A thought- provoking post, Polly. My first thought is of Moroni 7: 48
Wherefore, my beloved brethren, pray unto the Father with all the energy of heart, that ye may be filled with this love, which he hath bestowed upon all who are true followers of his Son, Jesus Christ; that ye may become the sons of God; that when he shall appear we shall be like him, for we shall see him as he is; that we may have this hope; that we may be purified even as he is pure.

On a couple of occasions, I recall having uncharitable feelings toward individuals. I prayed for my own heart to be softened, and that I could love them again, and it truly was accomplished.

Melinda said...

Those are good thoughts. I'm having a real struggle right now with loving my dad. He's one of those caustic people who seems to deliberately drive people away. He has no friends. The rest of the family loves him, but they do it by not really expecting anything from him. Like he can say any rude terrible thing he wants and no one expects him to apologize. He does have lovable qualities, but he seems to flaunt his unlovable qualities a lot more.

I'm trying to figure out whether it's more loving to not expect any good behavior from him, or more loving to expect him to act civilized and be rational. Permissiveness isn't always love.

~pollyanna said...

That's a good point Melinda... I think your kind of situation is somewhat like the ones that the sisters in my ward were talking about... Realistically there isn't anyone in my life like that...

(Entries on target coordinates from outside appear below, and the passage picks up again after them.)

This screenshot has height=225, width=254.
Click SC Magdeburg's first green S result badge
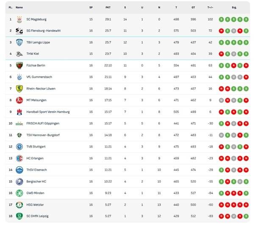[x=221, y=19]
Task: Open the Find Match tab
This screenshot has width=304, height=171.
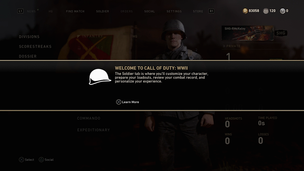Action: pyautogui.click(x=75, y=11)
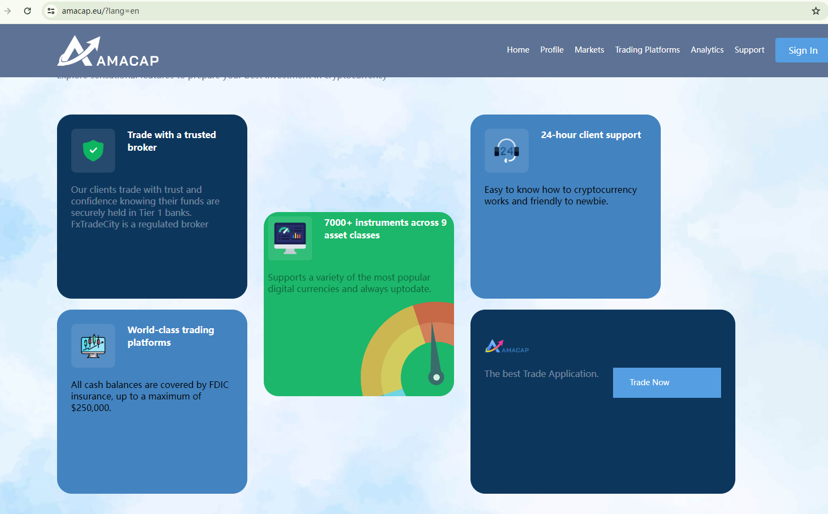Click the monitor dashboard instruments icon
The image size is (828, 514).
(x=290, y=238)
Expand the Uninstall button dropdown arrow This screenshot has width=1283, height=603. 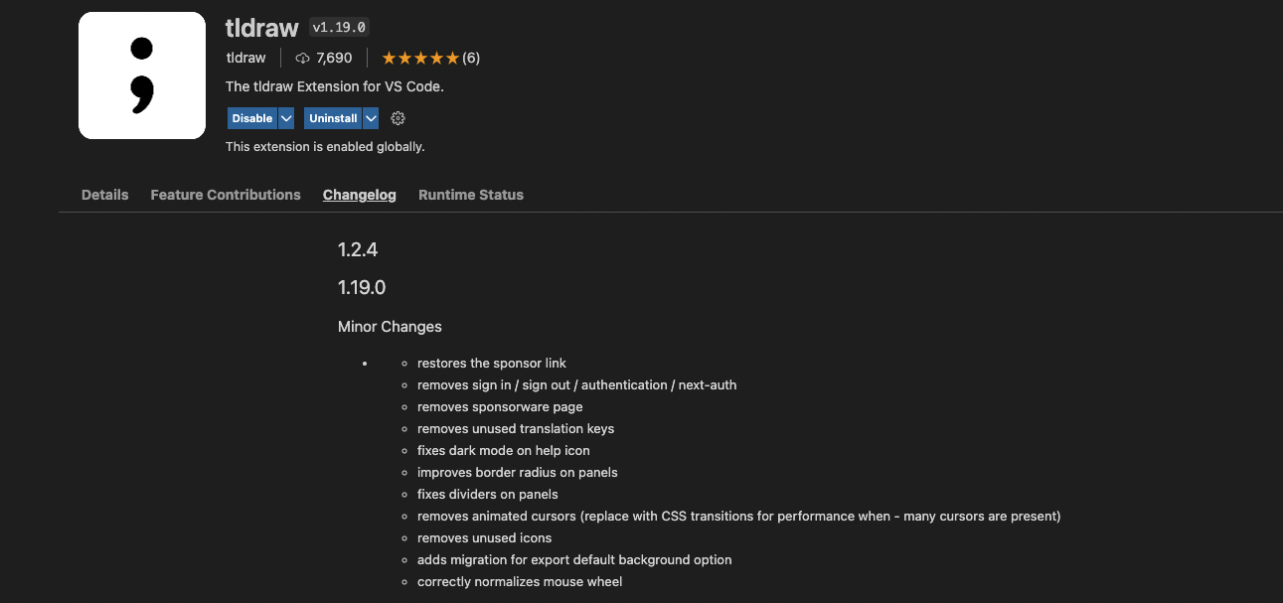[x=371, y=118]
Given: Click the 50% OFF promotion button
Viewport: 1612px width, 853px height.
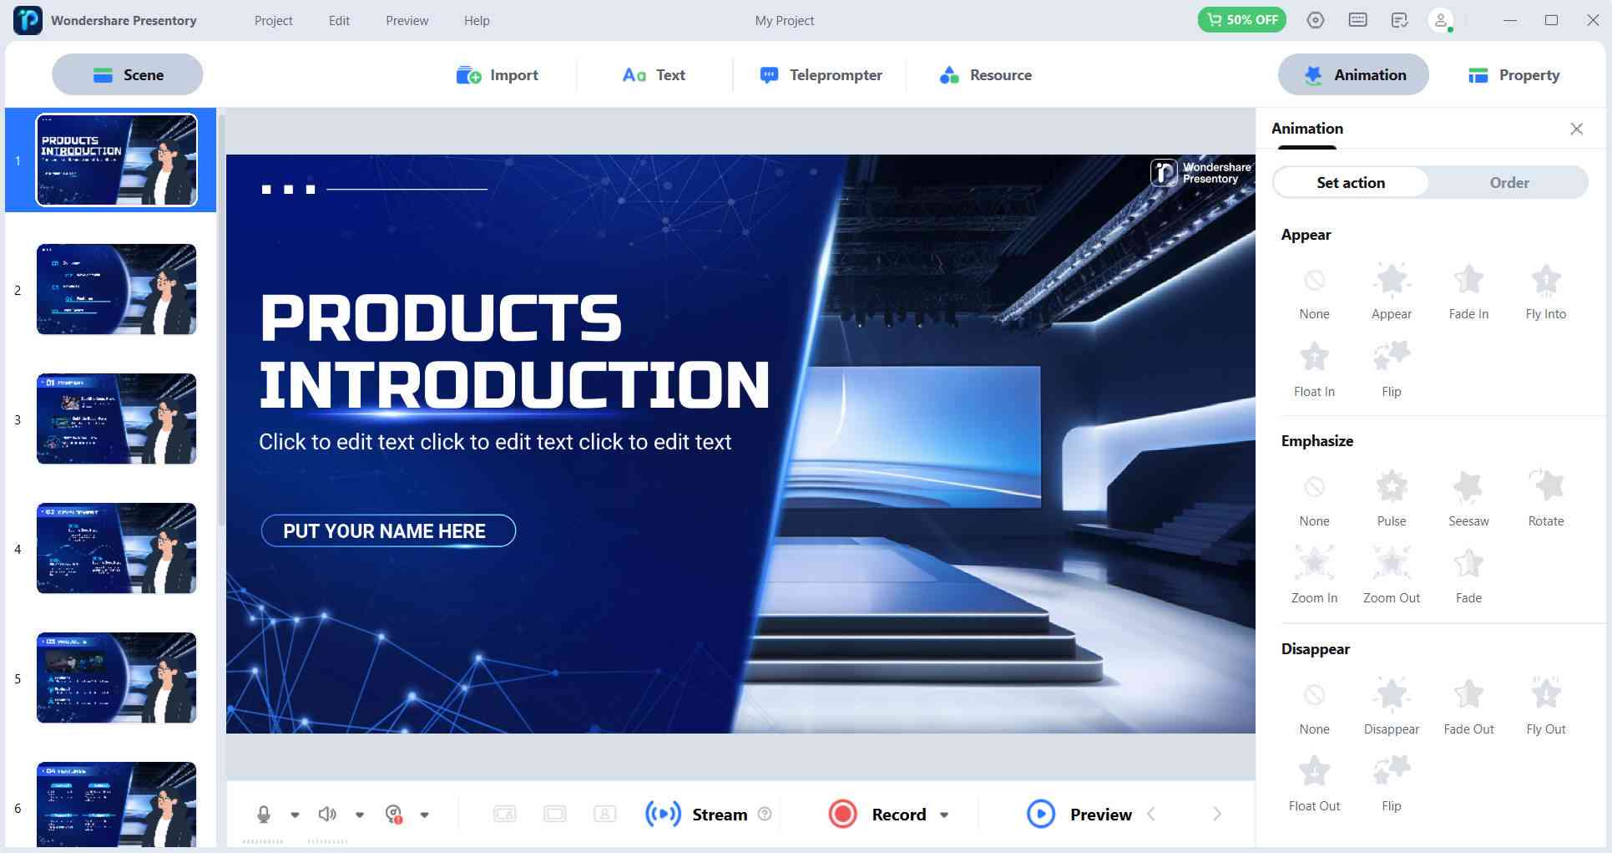Looking at the screenshot, I should coord(1241,18).
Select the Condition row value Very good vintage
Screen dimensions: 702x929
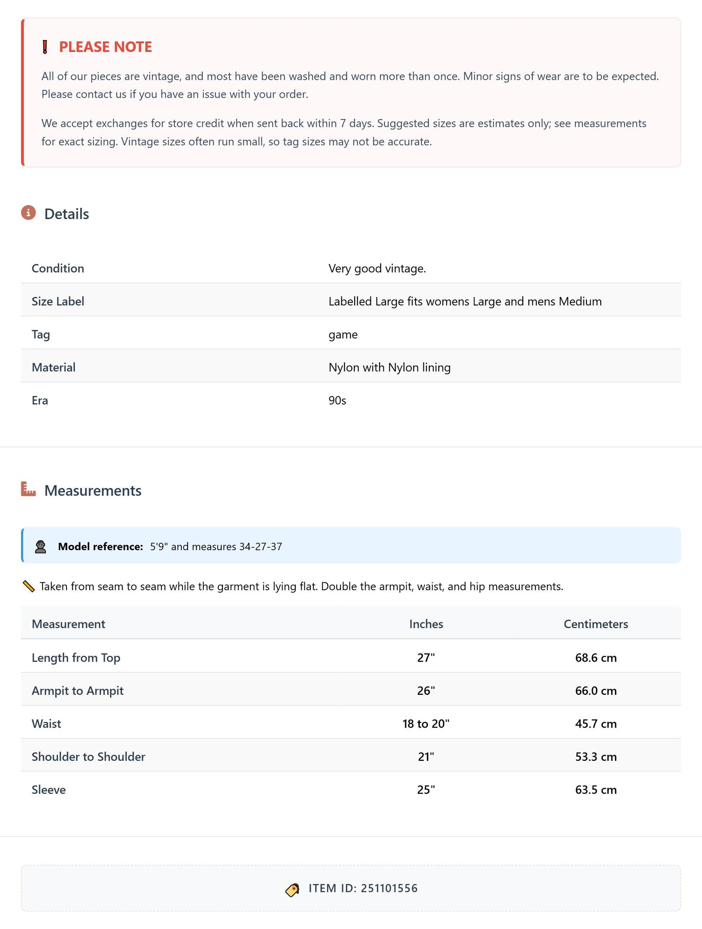[377, 268]
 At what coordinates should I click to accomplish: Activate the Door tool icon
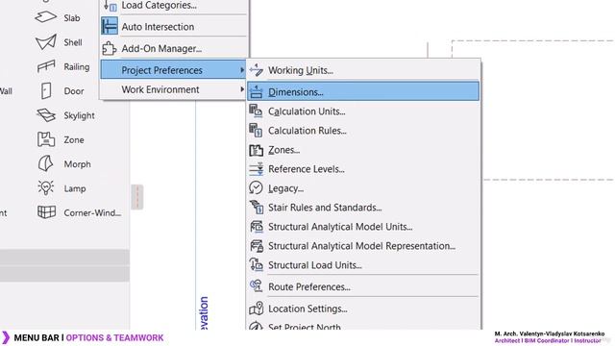pyautogui.click(x=46, y=91)
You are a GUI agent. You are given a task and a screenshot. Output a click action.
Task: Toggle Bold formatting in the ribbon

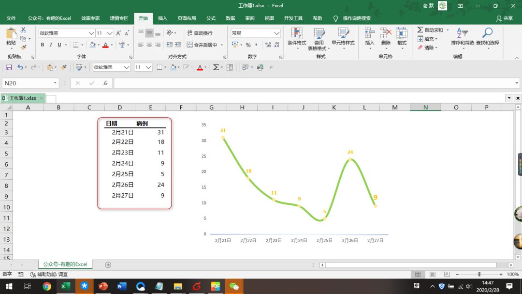click(43, 45)
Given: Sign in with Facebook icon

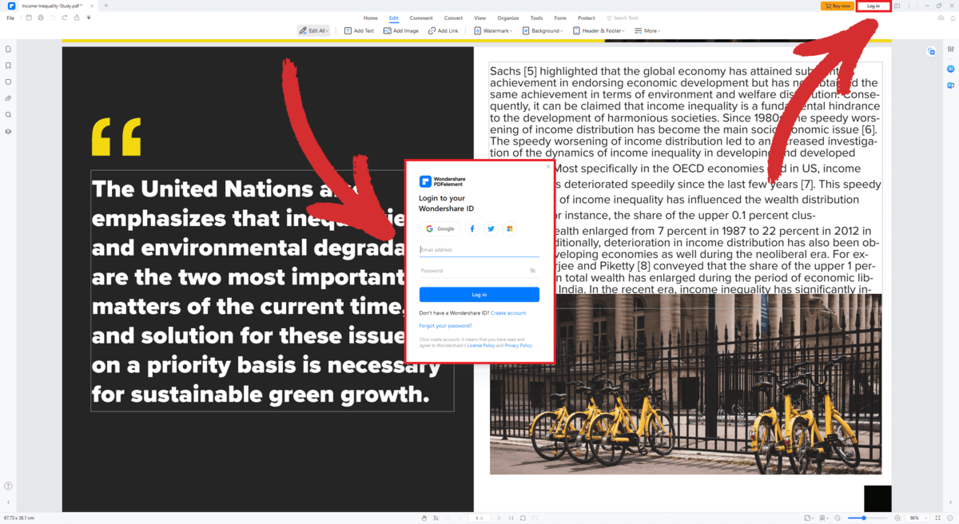Looking at the screenshot, I should tap(472, 228).
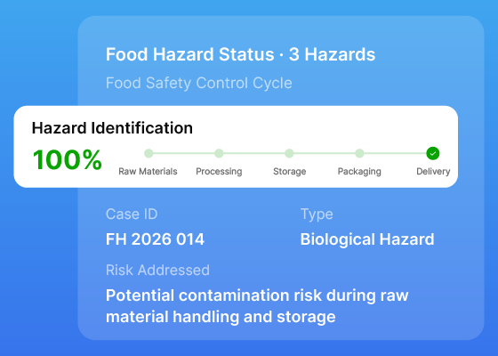Click the green Delivery checkmark icon
The height and width of the screenshot is (356, 498).
[432, 153]
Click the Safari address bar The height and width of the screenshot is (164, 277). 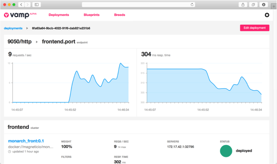tap(138, 5)
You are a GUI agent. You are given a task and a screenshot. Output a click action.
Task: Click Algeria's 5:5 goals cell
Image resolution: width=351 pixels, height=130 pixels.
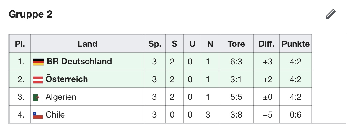click(x=236, y=97)
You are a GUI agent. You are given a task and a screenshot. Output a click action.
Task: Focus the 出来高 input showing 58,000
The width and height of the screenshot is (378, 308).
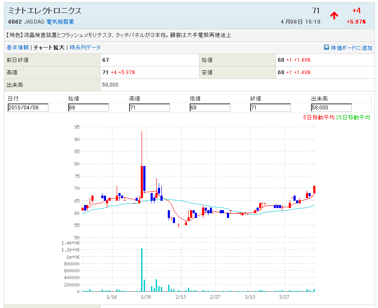tap(331, 108)
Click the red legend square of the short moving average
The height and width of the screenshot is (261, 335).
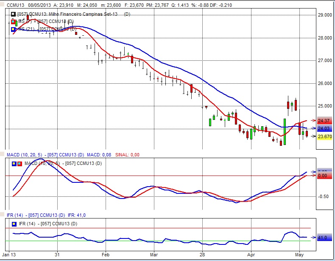tap(14, 22)
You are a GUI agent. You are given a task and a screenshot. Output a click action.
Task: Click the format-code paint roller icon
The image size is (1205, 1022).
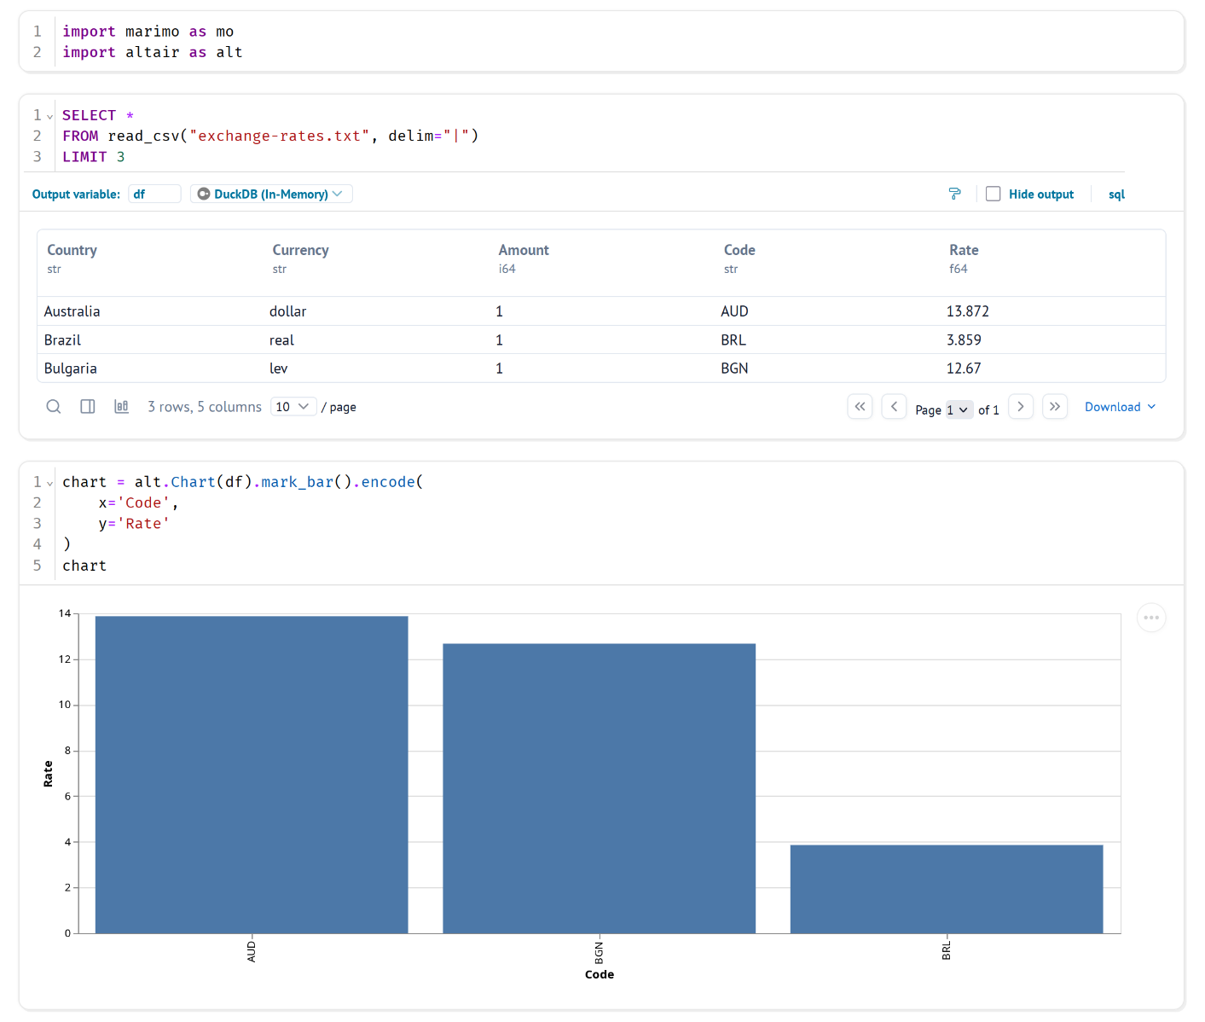(x=954, y=194)
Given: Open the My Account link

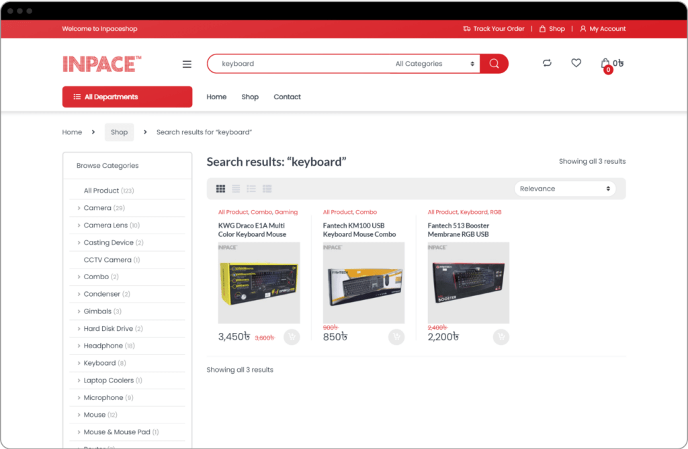Looking at the screenshot, I should (603, 28).
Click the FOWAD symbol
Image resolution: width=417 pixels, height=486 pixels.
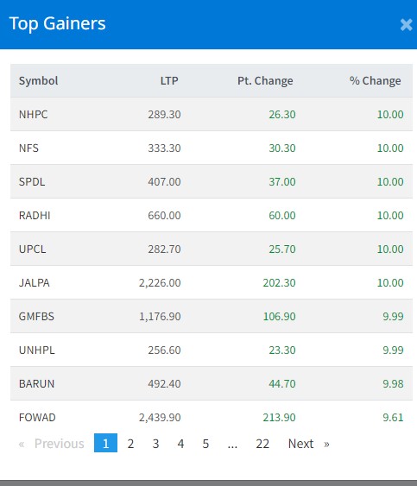click(x=37, y=418)
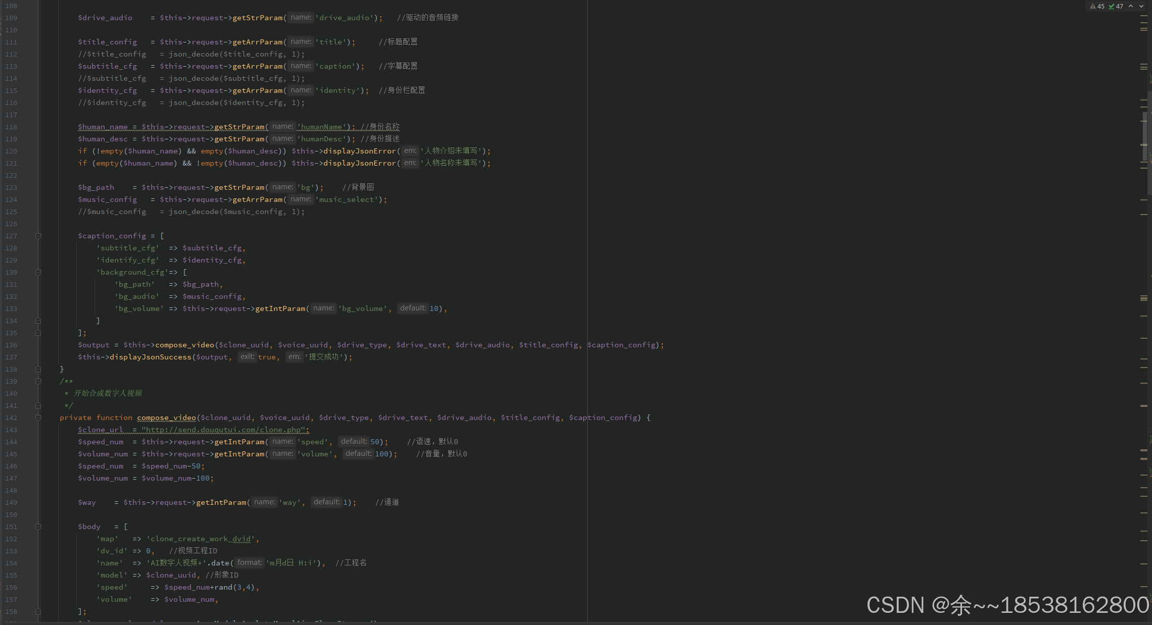The width and height of the screenshot is (1152, 625).
Task: Collapse the 'background_cfg' array fold marker
Action: (38, 272)
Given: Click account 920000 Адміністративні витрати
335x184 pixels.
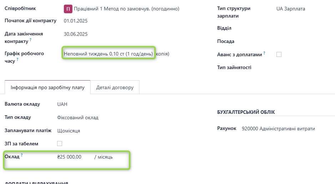Looking at the screenshot, I should (x=278, y=129).
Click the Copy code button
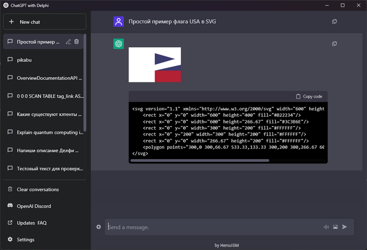Screen dimensions: 367x250 click(309, 97)
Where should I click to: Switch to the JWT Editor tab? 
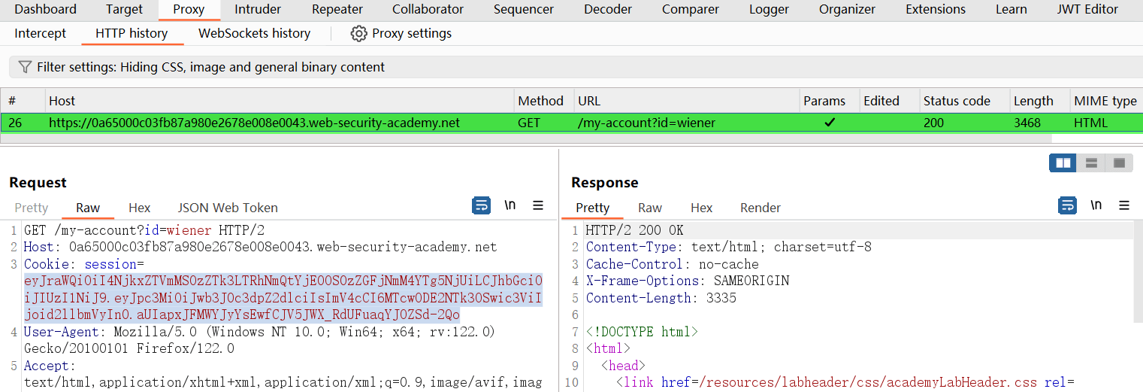(1087, 10)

I have been pretty irritable about my health challenges lately, so if you were to ask my family they might say "I" was like that... ugh...

Melinda said...

Polly, I can't imagine you ever being like that because you know that your behavior might be unpleasant to be around, and you probably apologize and try to do better. My dad has apologized once in his life. Really. The words "I'm sorry" have crossed his lips once in more than 60 years. It's really weird.